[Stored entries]
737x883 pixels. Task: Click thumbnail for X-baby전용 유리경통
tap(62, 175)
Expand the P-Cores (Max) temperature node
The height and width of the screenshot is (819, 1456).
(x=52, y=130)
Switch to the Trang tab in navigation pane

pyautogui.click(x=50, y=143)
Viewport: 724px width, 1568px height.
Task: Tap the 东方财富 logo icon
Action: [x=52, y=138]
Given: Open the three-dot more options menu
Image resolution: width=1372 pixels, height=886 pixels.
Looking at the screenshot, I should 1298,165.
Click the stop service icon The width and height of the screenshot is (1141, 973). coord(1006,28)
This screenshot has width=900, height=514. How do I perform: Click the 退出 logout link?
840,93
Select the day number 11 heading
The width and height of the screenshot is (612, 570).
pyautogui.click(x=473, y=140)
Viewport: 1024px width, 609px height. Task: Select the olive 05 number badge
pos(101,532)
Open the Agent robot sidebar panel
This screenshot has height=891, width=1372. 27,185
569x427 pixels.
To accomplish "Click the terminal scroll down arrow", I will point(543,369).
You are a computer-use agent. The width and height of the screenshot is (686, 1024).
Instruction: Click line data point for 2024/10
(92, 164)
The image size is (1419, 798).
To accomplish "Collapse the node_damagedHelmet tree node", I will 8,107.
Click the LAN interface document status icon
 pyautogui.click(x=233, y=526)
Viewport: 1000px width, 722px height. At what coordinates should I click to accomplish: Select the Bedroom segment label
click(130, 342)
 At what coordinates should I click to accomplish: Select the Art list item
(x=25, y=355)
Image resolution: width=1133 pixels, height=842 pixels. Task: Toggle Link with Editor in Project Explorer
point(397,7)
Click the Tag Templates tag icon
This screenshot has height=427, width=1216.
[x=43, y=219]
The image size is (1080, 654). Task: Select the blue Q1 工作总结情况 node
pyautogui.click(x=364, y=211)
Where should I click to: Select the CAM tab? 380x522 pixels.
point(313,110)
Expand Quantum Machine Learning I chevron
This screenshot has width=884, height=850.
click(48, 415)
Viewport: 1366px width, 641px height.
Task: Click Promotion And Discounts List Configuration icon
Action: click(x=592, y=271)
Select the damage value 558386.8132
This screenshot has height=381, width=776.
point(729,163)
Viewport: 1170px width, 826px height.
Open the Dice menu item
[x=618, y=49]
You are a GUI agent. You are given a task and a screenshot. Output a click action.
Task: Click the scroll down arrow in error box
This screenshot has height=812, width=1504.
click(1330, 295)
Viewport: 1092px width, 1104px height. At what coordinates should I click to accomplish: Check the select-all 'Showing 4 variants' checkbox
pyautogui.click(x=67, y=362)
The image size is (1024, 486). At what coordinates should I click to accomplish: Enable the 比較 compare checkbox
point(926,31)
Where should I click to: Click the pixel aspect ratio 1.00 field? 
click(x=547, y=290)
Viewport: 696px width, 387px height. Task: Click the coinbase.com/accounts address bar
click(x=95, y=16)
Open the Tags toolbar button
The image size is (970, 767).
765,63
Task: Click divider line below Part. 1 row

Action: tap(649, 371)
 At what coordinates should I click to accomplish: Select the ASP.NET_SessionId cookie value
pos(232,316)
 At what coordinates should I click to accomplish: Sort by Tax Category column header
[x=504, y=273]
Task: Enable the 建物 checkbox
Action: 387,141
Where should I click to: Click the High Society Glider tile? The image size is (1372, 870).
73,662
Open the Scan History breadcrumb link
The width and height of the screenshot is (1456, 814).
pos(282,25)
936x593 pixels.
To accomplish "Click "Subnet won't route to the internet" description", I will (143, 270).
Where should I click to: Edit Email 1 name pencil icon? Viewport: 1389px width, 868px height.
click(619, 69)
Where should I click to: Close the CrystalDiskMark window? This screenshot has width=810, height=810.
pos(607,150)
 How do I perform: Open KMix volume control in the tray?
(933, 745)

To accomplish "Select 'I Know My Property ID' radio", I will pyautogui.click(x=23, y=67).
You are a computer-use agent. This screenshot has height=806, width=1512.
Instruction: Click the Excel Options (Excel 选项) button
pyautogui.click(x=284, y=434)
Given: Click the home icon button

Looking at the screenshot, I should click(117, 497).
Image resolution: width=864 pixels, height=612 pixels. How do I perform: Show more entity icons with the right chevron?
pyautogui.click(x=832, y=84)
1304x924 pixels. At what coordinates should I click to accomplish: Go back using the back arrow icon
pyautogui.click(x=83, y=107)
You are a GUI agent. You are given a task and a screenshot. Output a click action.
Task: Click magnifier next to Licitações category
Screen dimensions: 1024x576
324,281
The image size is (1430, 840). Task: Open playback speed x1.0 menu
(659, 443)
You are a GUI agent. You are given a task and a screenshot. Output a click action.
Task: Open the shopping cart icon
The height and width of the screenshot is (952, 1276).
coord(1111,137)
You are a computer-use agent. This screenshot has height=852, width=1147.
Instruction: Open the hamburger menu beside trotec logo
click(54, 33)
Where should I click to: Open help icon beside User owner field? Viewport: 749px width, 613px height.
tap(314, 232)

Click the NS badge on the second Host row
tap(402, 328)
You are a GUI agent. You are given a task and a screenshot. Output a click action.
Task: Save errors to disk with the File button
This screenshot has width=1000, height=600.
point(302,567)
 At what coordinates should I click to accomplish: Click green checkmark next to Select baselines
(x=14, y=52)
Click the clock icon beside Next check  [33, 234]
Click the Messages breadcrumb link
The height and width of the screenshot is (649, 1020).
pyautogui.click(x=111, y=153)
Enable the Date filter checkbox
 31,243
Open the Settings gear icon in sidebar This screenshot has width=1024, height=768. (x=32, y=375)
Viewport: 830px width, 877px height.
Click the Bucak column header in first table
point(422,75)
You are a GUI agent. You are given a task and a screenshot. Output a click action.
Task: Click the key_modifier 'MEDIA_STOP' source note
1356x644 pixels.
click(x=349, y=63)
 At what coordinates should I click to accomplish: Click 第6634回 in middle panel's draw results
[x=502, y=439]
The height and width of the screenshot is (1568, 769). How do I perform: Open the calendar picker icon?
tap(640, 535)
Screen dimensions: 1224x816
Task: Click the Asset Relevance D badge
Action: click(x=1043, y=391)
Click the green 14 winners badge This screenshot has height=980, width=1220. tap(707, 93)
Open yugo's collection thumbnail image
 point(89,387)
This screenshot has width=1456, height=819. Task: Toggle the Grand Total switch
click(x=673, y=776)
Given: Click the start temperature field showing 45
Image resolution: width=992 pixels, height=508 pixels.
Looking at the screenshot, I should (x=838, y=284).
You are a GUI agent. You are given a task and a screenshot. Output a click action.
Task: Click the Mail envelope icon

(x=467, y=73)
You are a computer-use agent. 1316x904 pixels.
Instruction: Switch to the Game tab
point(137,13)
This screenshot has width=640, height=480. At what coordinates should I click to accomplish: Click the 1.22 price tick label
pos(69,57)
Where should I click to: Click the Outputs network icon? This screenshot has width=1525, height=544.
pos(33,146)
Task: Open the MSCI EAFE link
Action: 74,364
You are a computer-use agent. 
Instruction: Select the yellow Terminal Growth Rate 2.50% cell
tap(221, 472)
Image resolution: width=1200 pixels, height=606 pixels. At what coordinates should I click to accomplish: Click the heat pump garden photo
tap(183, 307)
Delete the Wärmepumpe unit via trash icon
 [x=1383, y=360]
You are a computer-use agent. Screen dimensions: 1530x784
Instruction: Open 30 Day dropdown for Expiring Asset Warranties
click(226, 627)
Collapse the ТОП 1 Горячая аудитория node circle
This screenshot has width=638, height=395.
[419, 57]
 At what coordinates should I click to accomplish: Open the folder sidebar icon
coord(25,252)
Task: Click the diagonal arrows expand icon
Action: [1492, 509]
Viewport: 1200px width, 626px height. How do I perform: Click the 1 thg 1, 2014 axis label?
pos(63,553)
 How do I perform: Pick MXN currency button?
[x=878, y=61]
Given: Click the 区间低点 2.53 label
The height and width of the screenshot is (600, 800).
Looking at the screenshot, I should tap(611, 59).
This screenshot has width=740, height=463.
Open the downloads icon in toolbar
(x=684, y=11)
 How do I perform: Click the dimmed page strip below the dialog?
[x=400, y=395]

Your task:
Reproduce word for word the stretch of lines above, from the first line through the line containing "Looking at the screenshot, I should 1298,165.".

Written solution:
737x883 pixels. Task: Click thumbnail for X-baby전용 유리경통
tap(62, 175)
Expand the P-Cores (Max) temperature node
The height and width of the screenshot is (819, 1456).
(x=52, y=130)
Switch to the Trang tab in navigation pane

pyautogui.click(x=50, y=143)
Viewport: 724px width, 1568px height.
Task: Tap the 东方财富 logo icon
Action: [x=52, y=138]
Given: Open the three-dot more options menu
Image resolution: width=1372 pixels, height=886 pixels.
Looking at the screenshot, I should 1298,165.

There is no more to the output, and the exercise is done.